自宅の屋根裏部屋で覚せい剤を密造したとして、警視庁組織犯罪対策5課が、相模原市に住む40代の男らイラン人2人を覚せい剤取締法違反(製造)容疑で逮捕していたことが分かった。覚せい剤製造の摘発は極めて異例。警視庁は男の自宅から製造マニュアルや多種の薬品、製造器具などを押収し、男らが製造した覚せい剤を密売したとみて捜査するとともに背後関係を調べている。【町田徳丈】

 捜査関係者によると警視庁は今春、別の窃盗事件に絡み、日本人の妻を持つ40代のイラン人の自宅を家宅捜索した。相模原市の住宅街にある3階建ての民家で、3階の屋根裏部屋からビーカーやフラスコ、コンロなどの器具、覚せい剤原料のエフェドリンを含む数百箱の風邪薬などの薬品、外国語で書かれた製造のマニュアルが見つかった。

 警視庁が科学捜査研究所でマニュアルを分析したところ、記載された手順通りに薬品類を合成すれば覚せい剤を製造できることが確認されたという。男らは容疑を否認しているが、押収した器具から純度の高い覚せい剤が検出され、警視庁は製造の物証とみている。

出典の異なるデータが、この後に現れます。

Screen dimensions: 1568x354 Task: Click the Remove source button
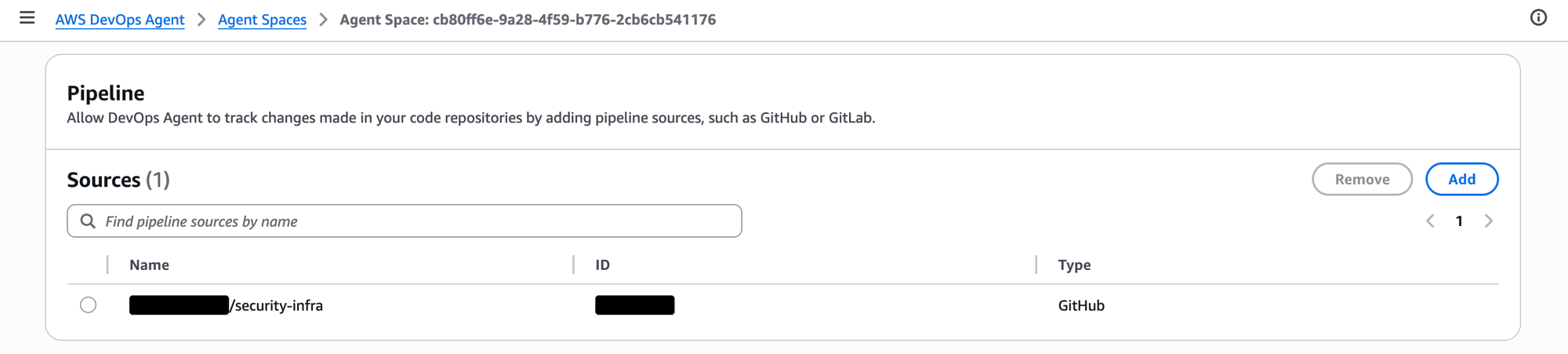(1362, 180)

 エフェドリンはせき止めなどの風邪薬に使われる一方、化学構造が覚せい剤と似ているため、含有量が10%を超えると覚せい剤原料とみなされ、輸入や所持が禁止されている。警視庁は押収した薬品の入手ルートも捜査している。覚せい剤取締法は、製造の罰則を1年以上の有期懲役、営利目的製造を無期または3年以上の懲役と規定するなど、所持や使用より重い罰則を設けている。

 ◇まるで理科の実験室、マニュアルも発見

 「まるで学校の理科の実験室だ」。捜査員が踏み込んだ相模原市の3階建て住宅の屋根裏部屋には換気扇まで設置され、マニュアルも見つかった。「このマニュアルがあれば高校生でも覚せい剤が作れてしまう」。捜査関係者は顔色を変えた。

 捜査関係者らによると「イラン人が国内で薬物を密造している」「小規模施設で製造している」などの未確認情報はあった。しかし、覚せい剤は製造過程で強烈なにおいが発生するため発覚しやすい。また、設備が整った施設でなければ純度の高い覚せい剤は合成できないため、国内での密造は困難とみられていた。

 ある捜査関係者は「密輸量は減少傾向にあるのに末端価格は上がっていないため、国内で一定量の覚せい剤が製造されているのではと懸念していたが、今回の摘発がその裏付けになるかもしれない」と話した。